1. The rune system. You cannot believe how many fools believe you can get an ASF GW. IT CANNOT HAPPEN PEOPLE!!!! To make a GW runic (and not lose all its good bonuses like +2 str) you have to give it the Master rune of Kragg the Grimm, and since a weapon can only have 1 master rune on it you cannot take the ASF rune (MRO Swiftness)

2. GW nerfed a lot of good things when they updated the list but some people haven't cottoned on to this. This includes those people who still believe that Thunderers are Move and Fire, and those who believe that Rangers still have the Foresters rule (no penalty through difficult terrain)

Posts moved to Dwarf Tactica where they are more relevant - squeek


----------



## Vaz (Mar 19, 2008)

*2. GW nerfed a lot of good things when they updated the list but some people haven't cottoned on to this. This includes those people who still believe that Thunderers are Move and Fire, and those who believe that Rangers still have the Foresters rule (no penalty through difficult terrain)*

Meeeeee =D

Nice job. But Dwarves are bad enough - please don't give them any other ideas =D, this is for when you're against Dwarves, not playing them.

Also, instead ofdouble (triple?/Quadruple?), please keep all your post in one. It's far easier that way, unless you're doing a WIP/Tactica.


----------



## retiye2 (Oct 20, 2008)

Yes sir!! Will do in the future, about not giving the dwarf players any ideas well, you have to know the worst that dwarfs can put out in order to fight against it don't you?:grin:

anyway thanks for the support (and the rep.) Dwarves and Conversions are my things so you might see some other tut like thing coming from me.:wink:


----------



## arhain (May 6, 2008)

Hide in a corner throwing comets at them


----------



## squeek (Jun 8, 2008)

I have moved retiye2's excellent tactics write up to form a seperate thread - Dwarf Tactica, since it is far more useful in that format as a useful tactica for Dwarf generals - squeek


----------



## retiye2 (Oct 20, 2008)

Thanks Squeek, because it was orrigionally written for here it was a bit how to kill them but I changed it in the new topic


----------



## Lord Sinkoran (Dec 23, 2006)

don't let them snipe your characters wth cannons its humiliating and really anoying.
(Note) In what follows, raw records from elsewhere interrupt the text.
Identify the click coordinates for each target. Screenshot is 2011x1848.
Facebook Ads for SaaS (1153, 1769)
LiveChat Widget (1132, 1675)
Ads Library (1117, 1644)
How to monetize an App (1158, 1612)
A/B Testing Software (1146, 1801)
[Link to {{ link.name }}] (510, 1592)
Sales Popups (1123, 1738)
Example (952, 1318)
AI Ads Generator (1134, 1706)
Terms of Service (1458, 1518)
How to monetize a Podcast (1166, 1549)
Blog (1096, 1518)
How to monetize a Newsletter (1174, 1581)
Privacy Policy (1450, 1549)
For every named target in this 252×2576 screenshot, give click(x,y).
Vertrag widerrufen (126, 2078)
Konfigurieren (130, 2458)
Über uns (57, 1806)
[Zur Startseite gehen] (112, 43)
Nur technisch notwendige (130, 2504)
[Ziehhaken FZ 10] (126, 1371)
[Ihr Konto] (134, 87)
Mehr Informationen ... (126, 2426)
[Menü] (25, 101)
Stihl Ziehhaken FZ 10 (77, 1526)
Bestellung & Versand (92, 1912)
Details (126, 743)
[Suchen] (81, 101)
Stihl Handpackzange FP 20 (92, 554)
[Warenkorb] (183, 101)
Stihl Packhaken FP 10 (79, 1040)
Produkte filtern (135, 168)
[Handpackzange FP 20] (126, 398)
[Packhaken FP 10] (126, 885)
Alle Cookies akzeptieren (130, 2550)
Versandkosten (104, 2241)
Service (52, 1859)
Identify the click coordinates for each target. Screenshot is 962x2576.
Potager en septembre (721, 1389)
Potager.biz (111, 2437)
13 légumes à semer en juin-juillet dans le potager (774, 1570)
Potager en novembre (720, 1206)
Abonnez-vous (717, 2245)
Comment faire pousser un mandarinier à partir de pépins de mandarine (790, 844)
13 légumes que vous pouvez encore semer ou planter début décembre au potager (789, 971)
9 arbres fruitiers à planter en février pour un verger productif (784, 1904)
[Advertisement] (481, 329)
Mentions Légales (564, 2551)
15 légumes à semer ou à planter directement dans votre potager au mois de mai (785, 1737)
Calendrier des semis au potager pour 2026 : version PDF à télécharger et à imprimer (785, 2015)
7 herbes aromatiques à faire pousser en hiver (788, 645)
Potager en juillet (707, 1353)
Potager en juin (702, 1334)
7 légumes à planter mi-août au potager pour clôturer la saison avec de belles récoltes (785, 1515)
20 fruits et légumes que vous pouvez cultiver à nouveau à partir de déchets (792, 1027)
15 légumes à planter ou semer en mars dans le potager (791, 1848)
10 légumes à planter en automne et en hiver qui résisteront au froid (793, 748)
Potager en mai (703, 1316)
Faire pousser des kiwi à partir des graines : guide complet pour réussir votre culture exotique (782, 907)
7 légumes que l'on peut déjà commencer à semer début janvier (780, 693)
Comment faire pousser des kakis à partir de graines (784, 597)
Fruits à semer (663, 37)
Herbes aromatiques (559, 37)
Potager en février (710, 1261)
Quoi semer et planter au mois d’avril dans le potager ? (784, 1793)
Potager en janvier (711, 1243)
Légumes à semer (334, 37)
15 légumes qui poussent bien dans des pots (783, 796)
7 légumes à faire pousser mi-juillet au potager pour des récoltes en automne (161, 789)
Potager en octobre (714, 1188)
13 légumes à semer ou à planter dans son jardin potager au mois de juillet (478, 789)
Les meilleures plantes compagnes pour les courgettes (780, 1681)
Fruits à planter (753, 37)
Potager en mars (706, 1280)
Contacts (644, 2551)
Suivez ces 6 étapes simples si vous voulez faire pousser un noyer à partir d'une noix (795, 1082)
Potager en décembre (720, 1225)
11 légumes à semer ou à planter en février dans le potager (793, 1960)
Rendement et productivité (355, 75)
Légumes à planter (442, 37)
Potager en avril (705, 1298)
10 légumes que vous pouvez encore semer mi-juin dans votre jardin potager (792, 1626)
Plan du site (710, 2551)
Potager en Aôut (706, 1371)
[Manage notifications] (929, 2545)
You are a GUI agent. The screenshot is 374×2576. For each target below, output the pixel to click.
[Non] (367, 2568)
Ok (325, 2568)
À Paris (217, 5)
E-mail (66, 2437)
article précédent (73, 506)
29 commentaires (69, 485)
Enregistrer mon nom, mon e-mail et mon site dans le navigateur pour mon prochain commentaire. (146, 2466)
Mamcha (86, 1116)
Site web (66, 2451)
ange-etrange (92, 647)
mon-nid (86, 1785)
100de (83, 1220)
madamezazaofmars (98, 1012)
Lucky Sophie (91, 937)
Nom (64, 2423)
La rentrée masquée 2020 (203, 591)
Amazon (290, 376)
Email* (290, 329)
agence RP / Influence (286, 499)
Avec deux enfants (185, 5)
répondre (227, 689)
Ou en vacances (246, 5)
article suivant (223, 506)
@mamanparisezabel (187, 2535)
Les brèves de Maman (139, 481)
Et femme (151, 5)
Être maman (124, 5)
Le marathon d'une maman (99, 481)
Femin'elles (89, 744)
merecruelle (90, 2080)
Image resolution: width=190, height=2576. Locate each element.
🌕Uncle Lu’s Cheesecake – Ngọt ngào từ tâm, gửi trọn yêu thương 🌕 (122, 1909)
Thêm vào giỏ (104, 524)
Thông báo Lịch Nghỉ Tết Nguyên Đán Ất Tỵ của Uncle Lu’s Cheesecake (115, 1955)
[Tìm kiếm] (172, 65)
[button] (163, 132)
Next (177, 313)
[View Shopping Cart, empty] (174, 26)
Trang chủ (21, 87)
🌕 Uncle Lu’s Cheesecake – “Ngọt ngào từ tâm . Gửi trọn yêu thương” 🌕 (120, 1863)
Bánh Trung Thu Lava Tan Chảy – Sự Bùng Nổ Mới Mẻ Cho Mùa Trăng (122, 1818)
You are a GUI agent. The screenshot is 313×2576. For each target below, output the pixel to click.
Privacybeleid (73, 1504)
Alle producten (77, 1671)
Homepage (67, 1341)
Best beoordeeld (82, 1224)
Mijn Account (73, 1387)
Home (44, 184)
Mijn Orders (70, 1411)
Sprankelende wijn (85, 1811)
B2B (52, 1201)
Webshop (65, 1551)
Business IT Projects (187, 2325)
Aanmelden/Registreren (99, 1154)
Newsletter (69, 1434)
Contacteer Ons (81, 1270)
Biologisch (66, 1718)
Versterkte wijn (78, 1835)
Try and trick your opponent in telling you if his lord has an oth stone cause if he does you ned an army to move him and his unit (usually ironbreakers). Weapons items that make you strike first are usless and a point sink against dwarves as they are I2 so spen the points else where. don't try and out shoot them coz its gunna be a up hill struggle for you from turn one unless you are a fast cavelry army like glade riders. Lore of metal is a must if you have access to it.


----------



## Dafistofmork (Jan 9, 2009)

oh, you can have an ASF gw-hand weapon, MRo swiftness, 2 Ro cleaving-ASF, +2 S. costs 65pts, but well worth it.


----------